BERLIN (AP) - A Turkish court has ruled that German journalist Mesale Tolu can leave the country, eight months after being released from prison during a trial on terror-related charges.
Foreign Minister Heiko Maas said Monday that the decision, taken a few weeks ago but only made public now, is “a step toward improving our relations with Turkey.”
But he added that “it is also clear that this cannot remain the only step,” pointing to at least seven other cases in which German citizens are detained in Turkey for what Berlin considers political reasons. Tolu’s case has been one of several that have soured German-Turkish relations over the past two years.
A group that has campaigned for Tolu said that a court lifted conditions imposed on her after her release but that an exit ban on her husband, Suat Corlu, who has faced similar charges in the same proceedings, wasn’t lifted.

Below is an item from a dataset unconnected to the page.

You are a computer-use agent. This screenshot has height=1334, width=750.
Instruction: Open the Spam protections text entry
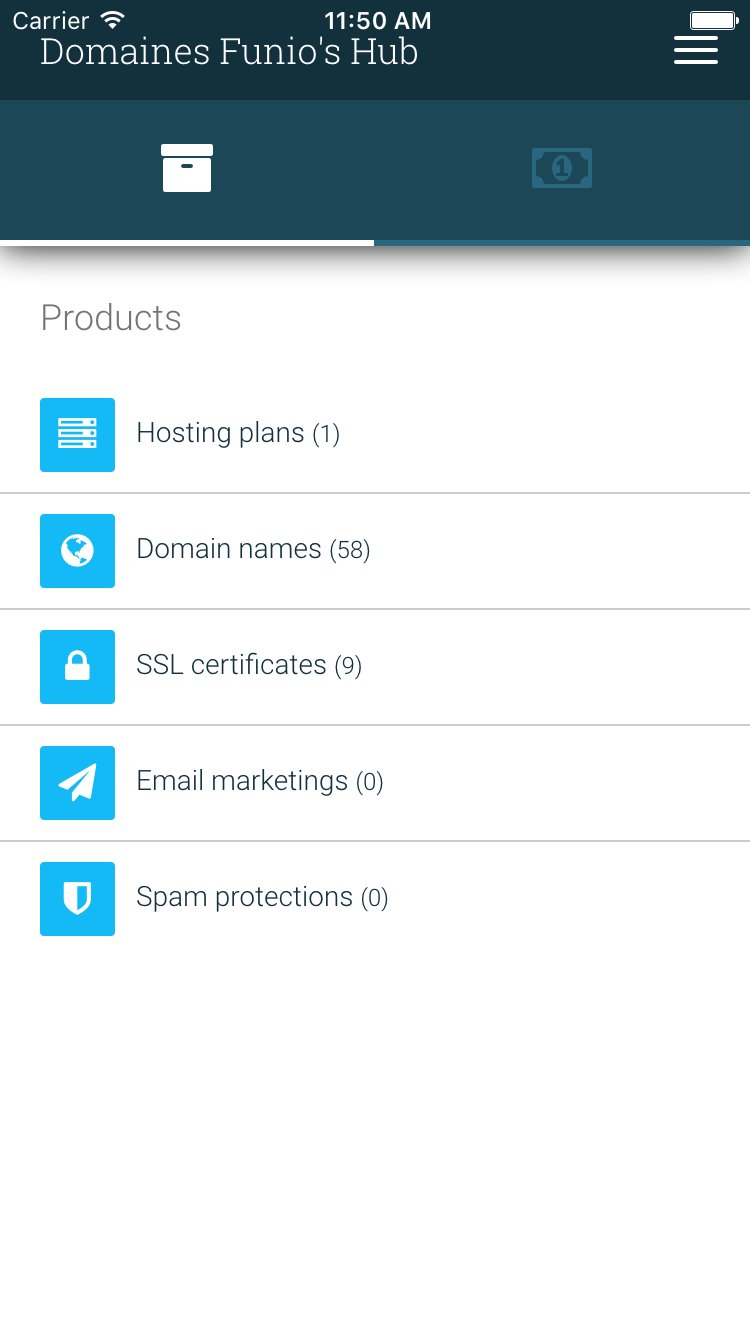(x=244, y=897)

Those restrictions had been put in place by an Istanbul court last December. Though it said Tolu could go free, it barred her from leaving Turkey and required her to report to authorities at regular intervals.

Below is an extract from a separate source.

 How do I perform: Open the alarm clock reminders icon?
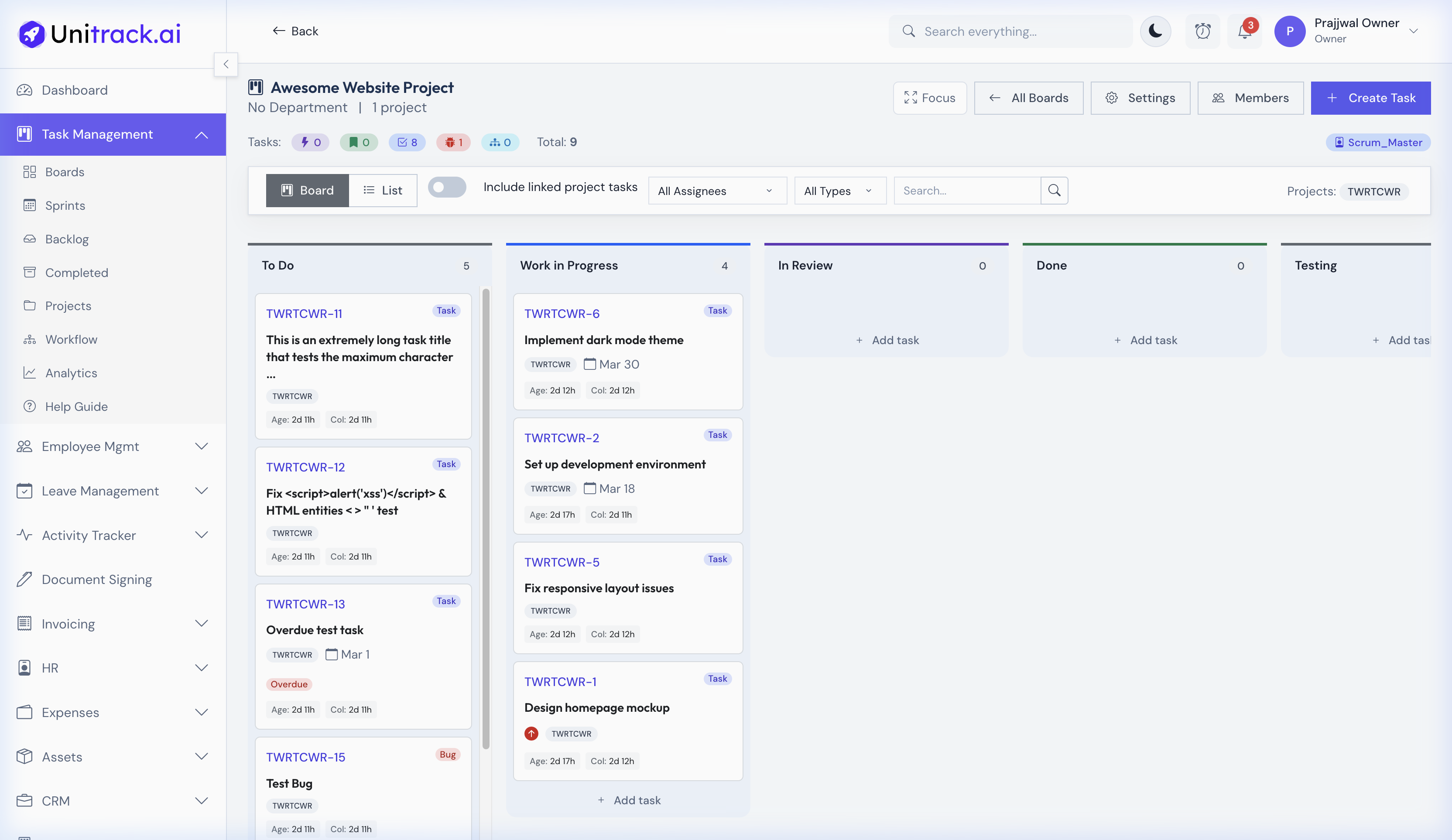click(x=1203, y=31)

Tolu has been charged with engaging in terrorist propaganda and being a member of a banned left-wing group, the Marxist-Leninist Communist Party. She rejects the accusations. There has been no verdict yet in the trial.
Though relations between Germany and Turkey have been strained, Berlin has made clear its desire to see an economically stable and prosperous Turkey, which has been grappling with a currency crisis heightened by tensions with the U.S. over the case of a detained American pastor.

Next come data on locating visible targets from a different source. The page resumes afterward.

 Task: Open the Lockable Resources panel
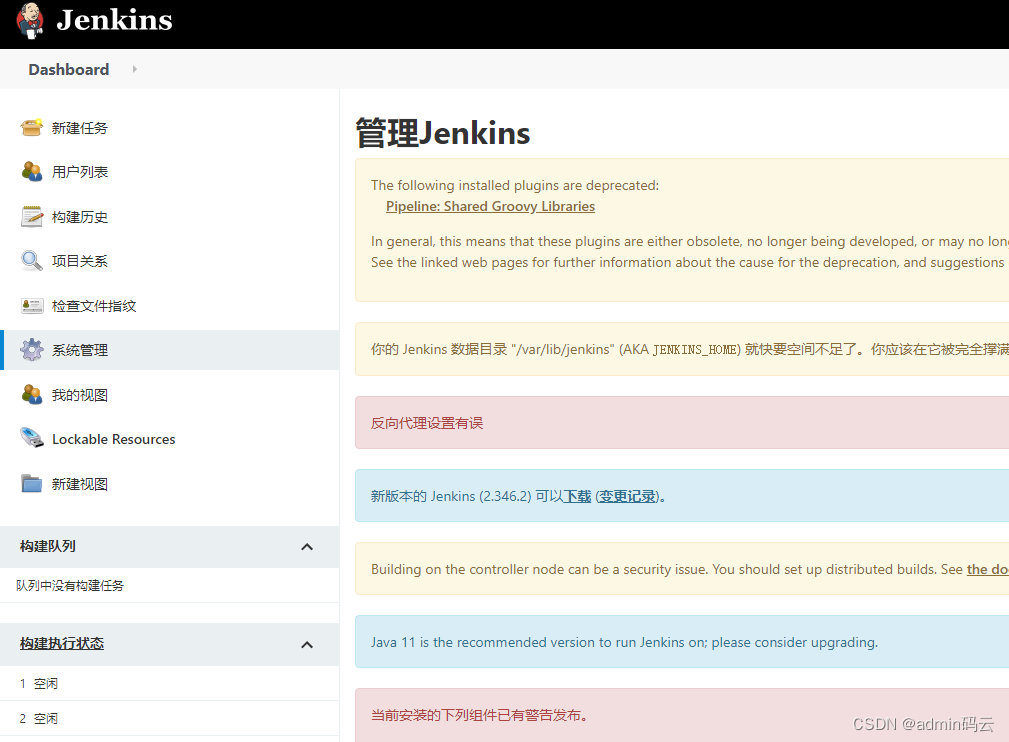coord(114,439)
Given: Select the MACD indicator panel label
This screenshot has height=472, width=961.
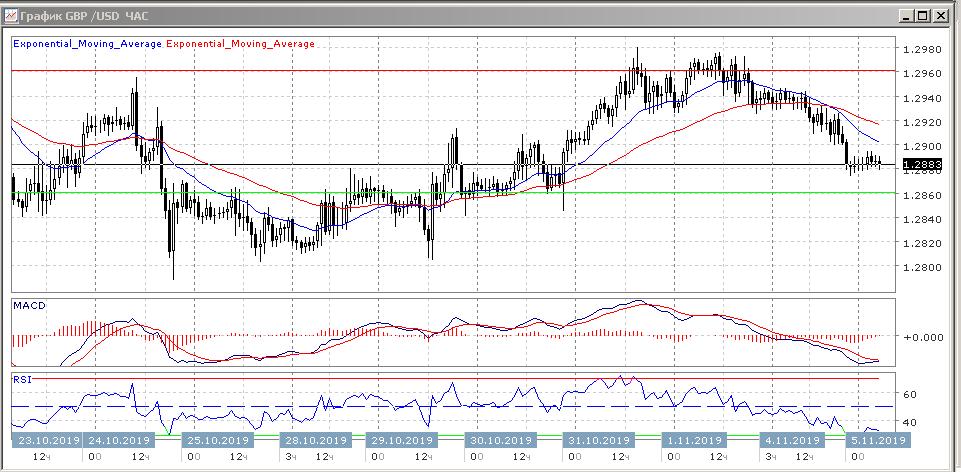Looking at the screenshot, I should (27, 305).
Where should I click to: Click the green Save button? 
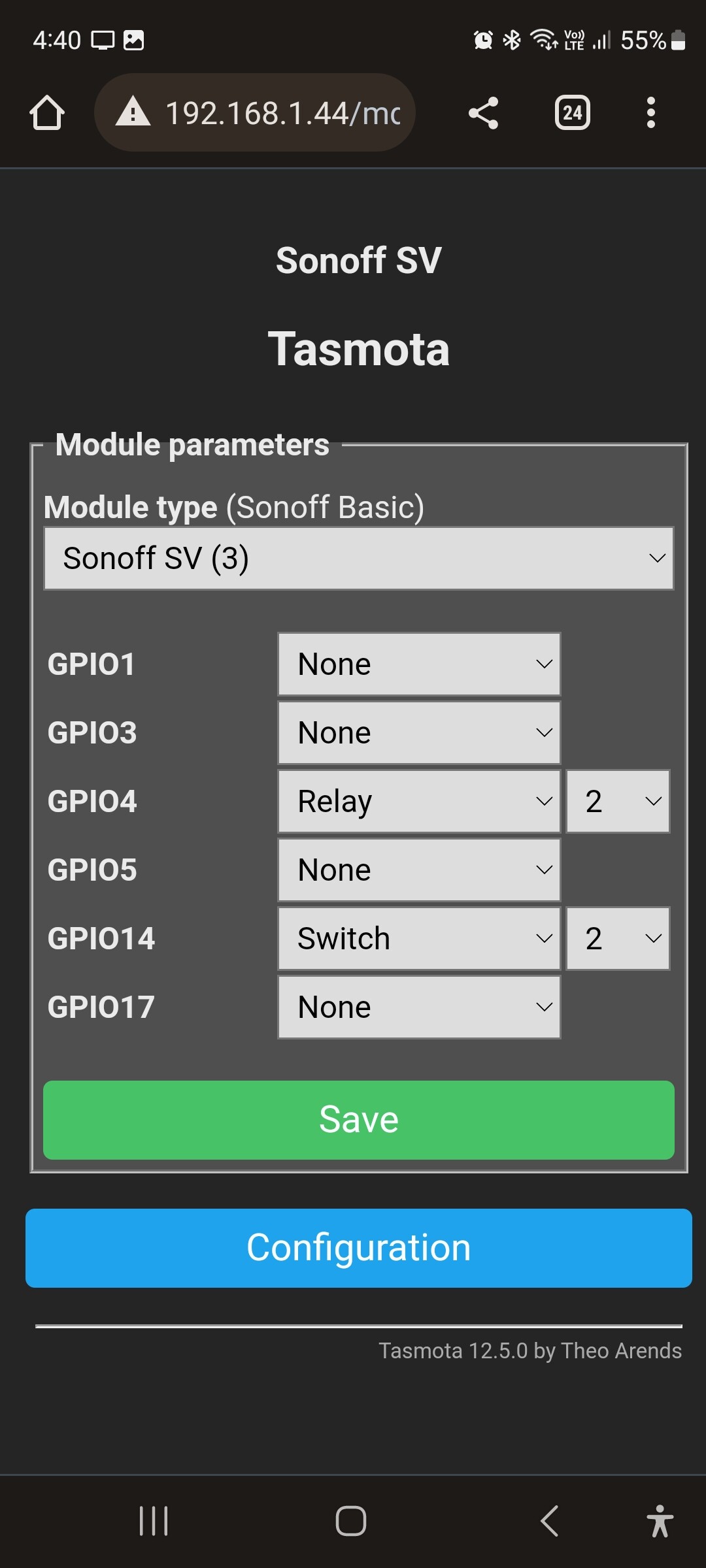[x=359, y=1120]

Over the weekend, the leader of Germany’s junior governing party raised the possibility of some kind of German help.
“A situation could arise in which Germany has to help Turkey, independently of the political disputes with President (Recep Tayyip) Erdogan,” Andrea Nahles of the center-left Social Democrats was quoted as telling the Funke newspaper group. She noted that Turkey is a NATO partner.
Chancellor Angela Merkel’s spokesman, Steffen Seibert, gave that a cautious response.
“The question … of German aid for Turkey does not currently arise for the German government,” he told reporters Monday. Asked about the possibility of an International Monetary Fund package, Seibert said that seeking one is always a matter for the country concerned and the finance ministry said it didn’t come up in a conversation between the German and Turkish finance ministers last week.
Erdogan is scheduled to make a state visit to Berlin Sept. 28-29. Ahead of that, Turkey’s finance, transport and trade ministers will hold talks in Germany on Sept. 21, finance ministry spokesman Steffen Hebestreit said.